There is not much that can go wrong with the circuit, so when troubleshooting, remember to Keep It Simple, Stupid. The problem is most likely a result of a shorted, improper, or loose connection.
Conclusion and Other Ideas
Much more could be said about the Red Box Detection Circuit, and those interested in modifying it for other uses should feel free.
Take a look at the datasheets for more technical data than you will ever need. A useful idea for this circuit would be to connect an NPN transistor (2N2222) to the output of the flip-flop and drive a 120VAC relay to operate standard outlet-powered equipment and appliances.
Another useful idea would be to interface the unit with a telephone line, and use it as an access device for your voice mail or answering machine, or turning appliances on and off remotely. You could also modify the circuit to detect both the 1700 Hz and 2200 Hz frequencies generated by the Red Box for greater accuracy.
A more complicated idea would be to make the circuit timing-dependent, detecting the timing differences between the nickel, dime, and quarter tones, and perform a different function for each. A previous letter to the editor asked about "Red Boxing" a video game to get free credits. As stupid as that question sounds, it can now be done (with your own modified arcade game, of course), and it is sure to impress your friends.
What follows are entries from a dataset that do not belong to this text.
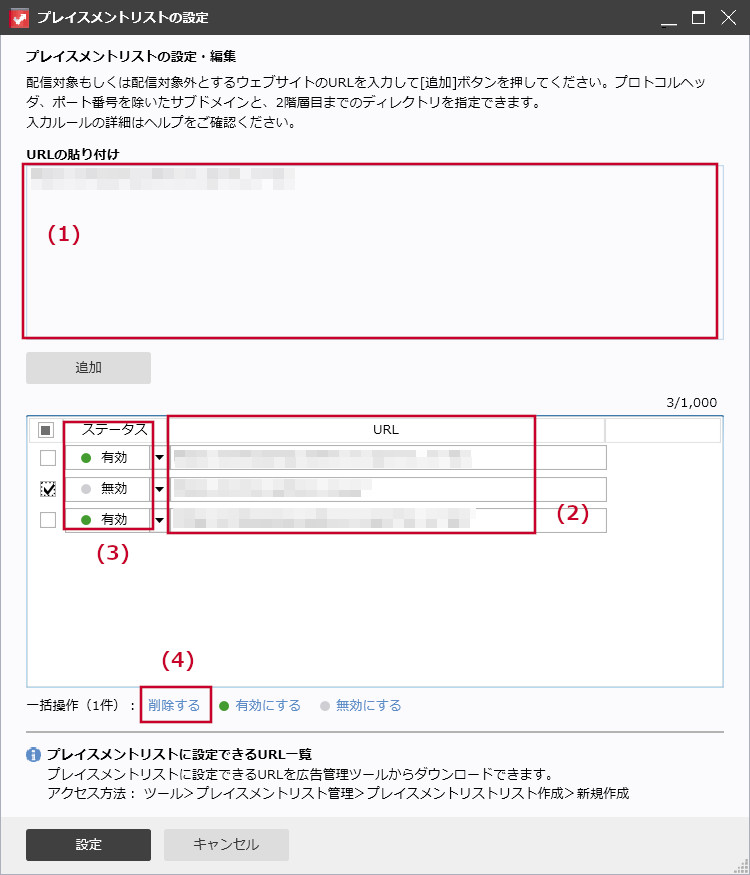The height and width of the screenshot is (875, 750).
Task: Open the status dropdown in the first row
Action: [159, 458]
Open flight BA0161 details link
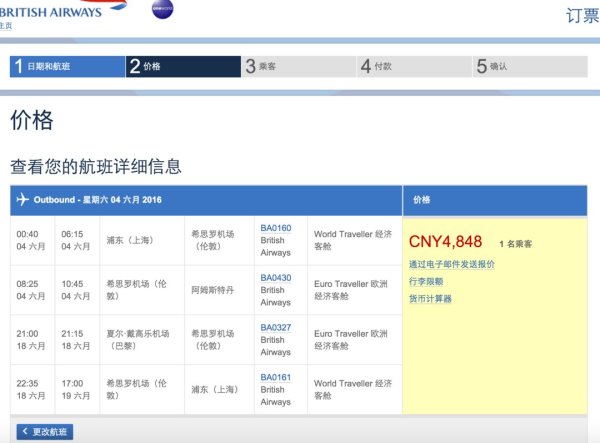Viewport: 600px width, 443px height. tap(276, 377)
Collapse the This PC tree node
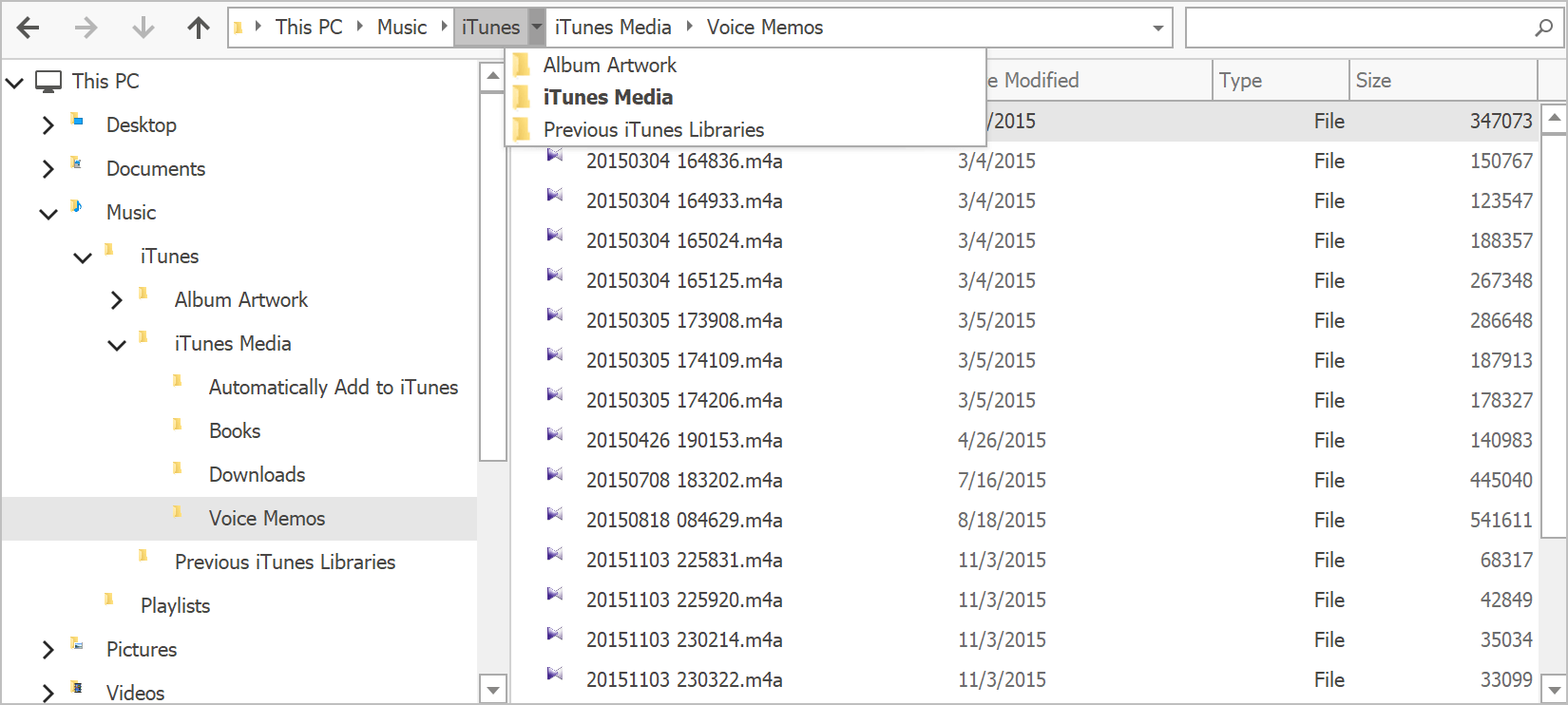The width and height of the screenshot is (1568, 705). point(14,83)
This article is just a brief glimpse of what can be done and I hope it has brought into the light the possibilities of electronics. Although this circuit is silly, it could be used for practical or security purposes, and if you disagree, you can still learn quite a bit by experimenting with it.
PDF formatted datasheets can be found at the above locations for the MX105A, LM386, and 7474.
Questions and comments can be directed to firstname.lastname@example.org or email@example.com. A reprint of this article, along with datasheets and schematics, can be found at www.l0pht.com/~kingpin
Bill of Materials Item Quantity Reference Part 1 1 C1 10 µF 2 1 C2 100 µF 3 3 C3,C8,C9 220 pF 4 3 C4,C5,C10 0.1 µF 5 2 C6,C7 0.01 µF 6 1 D1 LED (any color) 7 2 R1,R3 510 kΩ 8 1 R2 10 kΩ 9 1 R4 240 kΩ 10 1 R5 1 MΩ 11 2 R6,R7 22 kΩ 12 1 R8 1 kΩ 13 1 U1 LM386 14 1 U2 MX105A 15 1 U3 74HCT74 16 1 U4 LM7805 17 1 X1 Electret Microphone
BUG FIX: A ground connection is missing from the schematic, and proper detection will not work without it. On the right side of U2 (MX105A), components C8, C9, C10, R5, R6, R7 are all connected together. This connection needs to be pulled to ground.